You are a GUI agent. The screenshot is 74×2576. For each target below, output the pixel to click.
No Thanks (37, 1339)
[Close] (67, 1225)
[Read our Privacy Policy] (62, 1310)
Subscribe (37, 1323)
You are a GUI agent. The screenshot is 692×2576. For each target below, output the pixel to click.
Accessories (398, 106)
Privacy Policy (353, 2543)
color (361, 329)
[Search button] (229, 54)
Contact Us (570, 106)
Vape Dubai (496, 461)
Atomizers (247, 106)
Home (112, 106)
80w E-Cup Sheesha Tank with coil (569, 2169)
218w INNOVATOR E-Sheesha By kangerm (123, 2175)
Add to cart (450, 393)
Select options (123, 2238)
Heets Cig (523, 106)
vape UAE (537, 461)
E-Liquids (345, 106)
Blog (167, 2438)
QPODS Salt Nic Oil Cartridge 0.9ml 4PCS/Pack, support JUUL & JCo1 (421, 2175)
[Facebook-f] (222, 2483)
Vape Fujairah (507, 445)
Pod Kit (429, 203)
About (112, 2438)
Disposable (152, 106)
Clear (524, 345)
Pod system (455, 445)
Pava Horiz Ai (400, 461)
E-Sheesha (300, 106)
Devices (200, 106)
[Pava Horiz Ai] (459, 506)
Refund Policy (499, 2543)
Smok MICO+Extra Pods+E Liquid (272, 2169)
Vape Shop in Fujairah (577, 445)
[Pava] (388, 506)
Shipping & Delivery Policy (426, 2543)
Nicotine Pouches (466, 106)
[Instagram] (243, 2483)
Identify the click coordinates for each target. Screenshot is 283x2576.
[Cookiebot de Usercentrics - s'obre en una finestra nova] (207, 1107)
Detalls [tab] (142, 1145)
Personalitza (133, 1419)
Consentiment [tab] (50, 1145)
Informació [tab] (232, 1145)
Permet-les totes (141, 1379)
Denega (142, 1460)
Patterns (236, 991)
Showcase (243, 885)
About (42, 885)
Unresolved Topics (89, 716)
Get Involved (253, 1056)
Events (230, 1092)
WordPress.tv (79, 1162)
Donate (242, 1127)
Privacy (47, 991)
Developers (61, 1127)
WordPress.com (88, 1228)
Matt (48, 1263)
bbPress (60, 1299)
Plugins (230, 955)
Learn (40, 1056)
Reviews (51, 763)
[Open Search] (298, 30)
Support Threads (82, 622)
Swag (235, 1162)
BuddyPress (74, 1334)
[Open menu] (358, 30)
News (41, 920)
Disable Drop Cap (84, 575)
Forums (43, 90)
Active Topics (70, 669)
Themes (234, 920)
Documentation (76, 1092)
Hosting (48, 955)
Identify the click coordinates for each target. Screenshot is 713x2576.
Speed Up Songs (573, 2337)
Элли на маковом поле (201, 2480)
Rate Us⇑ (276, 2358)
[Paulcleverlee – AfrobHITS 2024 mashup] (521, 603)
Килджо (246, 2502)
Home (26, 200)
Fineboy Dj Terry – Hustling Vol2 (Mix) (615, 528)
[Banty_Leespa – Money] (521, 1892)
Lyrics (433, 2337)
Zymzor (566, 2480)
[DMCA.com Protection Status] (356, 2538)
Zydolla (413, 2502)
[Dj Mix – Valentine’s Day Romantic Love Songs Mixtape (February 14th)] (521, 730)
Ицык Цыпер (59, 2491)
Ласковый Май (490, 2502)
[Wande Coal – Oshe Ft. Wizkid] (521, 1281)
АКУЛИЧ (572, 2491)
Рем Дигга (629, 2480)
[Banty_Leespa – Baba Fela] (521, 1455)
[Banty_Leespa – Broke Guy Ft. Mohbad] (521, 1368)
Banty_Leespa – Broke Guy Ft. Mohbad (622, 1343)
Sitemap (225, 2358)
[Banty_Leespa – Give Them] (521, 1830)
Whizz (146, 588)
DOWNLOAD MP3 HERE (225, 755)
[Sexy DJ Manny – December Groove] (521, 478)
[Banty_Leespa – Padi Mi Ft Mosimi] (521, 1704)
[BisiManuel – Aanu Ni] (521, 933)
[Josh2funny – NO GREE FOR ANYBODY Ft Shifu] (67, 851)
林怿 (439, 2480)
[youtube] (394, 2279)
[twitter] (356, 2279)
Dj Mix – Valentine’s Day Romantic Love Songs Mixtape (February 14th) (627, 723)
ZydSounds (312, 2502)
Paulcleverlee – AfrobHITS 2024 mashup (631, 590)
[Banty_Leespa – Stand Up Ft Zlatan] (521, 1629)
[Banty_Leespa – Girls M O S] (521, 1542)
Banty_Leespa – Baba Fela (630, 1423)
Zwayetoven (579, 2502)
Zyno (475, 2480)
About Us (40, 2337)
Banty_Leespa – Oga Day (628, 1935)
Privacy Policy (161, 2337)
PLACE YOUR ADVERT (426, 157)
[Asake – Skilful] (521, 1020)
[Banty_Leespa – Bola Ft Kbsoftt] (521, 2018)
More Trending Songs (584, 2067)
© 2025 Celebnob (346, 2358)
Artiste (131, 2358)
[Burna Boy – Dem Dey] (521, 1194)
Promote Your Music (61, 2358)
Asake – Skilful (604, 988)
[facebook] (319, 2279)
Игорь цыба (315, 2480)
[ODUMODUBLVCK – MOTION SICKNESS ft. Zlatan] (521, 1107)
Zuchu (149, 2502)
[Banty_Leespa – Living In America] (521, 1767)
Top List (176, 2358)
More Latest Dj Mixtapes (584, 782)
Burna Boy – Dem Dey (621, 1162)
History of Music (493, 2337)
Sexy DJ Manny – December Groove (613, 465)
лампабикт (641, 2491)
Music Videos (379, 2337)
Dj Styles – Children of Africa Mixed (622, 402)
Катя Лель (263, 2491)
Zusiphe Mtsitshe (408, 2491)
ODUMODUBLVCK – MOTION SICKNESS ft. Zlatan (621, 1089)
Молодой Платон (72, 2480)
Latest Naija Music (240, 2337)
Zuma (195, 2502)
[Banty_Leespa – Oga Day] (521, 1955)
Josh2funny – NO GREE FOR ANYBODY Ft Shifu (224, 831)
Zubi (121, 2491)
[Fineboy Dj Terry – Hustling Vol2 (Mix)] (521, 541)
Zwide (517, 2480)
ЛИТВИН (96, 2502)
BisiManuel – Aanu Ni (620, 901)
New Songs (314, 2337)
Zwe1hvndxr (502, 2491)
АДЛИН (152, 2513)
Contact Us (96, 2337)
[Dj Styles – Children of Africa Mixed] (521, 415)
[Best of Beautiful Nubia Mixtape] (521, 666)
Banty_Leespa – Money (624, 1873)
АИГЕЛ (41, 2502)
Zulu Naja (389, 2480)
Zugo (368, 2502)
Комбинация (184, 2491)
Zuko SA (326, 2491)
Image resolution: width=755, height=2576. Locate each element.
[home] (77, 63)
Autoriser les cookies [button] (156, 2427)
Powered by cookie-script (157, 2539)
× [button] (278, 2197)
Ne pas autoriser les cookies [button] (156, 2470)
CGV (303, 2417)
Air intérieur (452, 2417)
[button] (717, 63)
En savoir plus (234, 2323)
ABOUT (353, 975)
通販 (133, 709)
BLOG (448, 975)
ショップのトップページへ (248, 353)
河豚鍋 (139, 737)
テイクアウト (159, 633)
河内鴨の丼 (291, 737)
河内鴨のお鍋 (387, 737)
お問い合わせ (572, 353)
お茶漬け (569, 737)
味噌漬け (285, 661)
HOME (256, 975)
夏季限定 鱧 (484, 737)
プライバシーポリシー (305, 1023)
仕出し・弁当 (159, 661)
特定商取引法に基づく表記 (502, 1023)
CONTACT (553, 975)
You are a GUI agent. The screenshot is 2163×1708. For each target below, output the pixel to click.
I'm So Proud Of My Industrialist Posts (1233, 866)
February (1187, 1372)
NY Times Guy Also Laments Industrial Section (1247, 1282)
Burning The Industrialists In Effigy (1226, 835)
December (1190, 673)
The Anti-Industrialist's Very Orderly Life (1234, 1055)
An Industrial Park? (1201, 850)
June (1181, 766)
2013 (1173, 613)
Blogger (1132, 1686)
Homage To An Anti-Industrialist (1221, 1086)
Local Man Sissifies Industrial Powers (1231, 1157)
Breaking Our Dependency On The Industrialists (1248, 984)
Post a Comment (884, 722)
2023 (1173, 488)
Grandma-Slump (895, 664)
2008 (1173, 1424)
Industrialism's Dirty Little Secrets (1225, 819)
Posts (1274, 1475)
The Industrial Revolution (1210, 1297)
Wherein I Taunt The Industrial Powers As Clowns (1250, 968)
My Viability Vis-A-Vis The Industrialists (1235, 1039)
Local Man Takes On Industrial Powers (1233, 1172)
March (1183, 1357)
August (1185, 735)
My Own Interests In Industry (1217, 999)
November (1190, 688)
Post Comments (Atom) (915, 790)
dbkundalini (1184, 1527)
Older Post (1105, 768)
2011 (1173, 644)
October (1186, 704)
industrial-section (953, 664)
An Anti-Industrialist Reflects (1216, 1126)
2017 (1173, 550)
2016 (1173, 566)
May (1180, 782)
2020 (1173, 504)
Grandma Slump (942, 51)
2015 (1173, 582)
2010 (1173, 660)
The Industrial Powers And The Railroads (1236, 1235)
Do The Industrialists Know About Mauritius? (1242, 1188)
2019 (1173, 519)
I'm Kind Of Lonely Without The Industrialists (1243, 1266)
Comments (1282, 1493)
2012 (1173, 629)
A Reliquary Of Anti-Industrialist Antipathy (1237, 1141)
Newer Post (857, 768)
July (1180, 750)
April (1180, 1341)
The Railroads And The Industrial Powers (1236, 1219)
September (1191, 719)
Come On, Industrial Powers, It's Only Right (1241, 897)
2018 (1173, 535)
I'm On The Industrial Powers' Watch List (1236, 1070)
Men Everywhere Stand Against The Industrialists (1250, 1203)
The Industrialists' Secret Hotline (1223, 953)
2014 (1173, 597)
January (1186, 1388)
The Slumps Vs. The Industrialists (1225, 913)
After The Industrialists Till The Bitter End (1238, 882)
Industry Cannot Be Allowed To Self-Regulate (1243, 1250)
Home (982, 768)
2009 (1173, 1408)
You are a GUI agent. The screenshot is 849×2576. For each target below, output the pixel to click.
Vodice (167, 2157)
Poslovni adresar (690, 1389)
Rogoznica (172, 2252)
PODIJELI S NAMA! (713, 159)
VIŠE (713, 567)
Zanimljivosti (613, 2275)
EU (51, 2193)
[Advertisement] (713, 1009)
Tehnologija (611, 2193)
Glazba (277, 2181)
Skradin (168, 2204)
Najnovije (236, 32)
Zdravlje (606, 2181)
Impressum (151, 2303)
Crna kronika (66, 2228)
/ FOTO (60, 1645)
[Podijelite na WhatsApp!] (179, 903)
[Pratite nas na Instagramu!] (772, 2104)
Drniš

What to do: Filter the lines above, keeping and copying those that contain "AfrobHITS".

Exercise output:
[Paulcleverlee – AfrobHITS 2024 mashup] (521, 603)
Paulcleverlee – AfrobHITS 2024 mashup (631, 590)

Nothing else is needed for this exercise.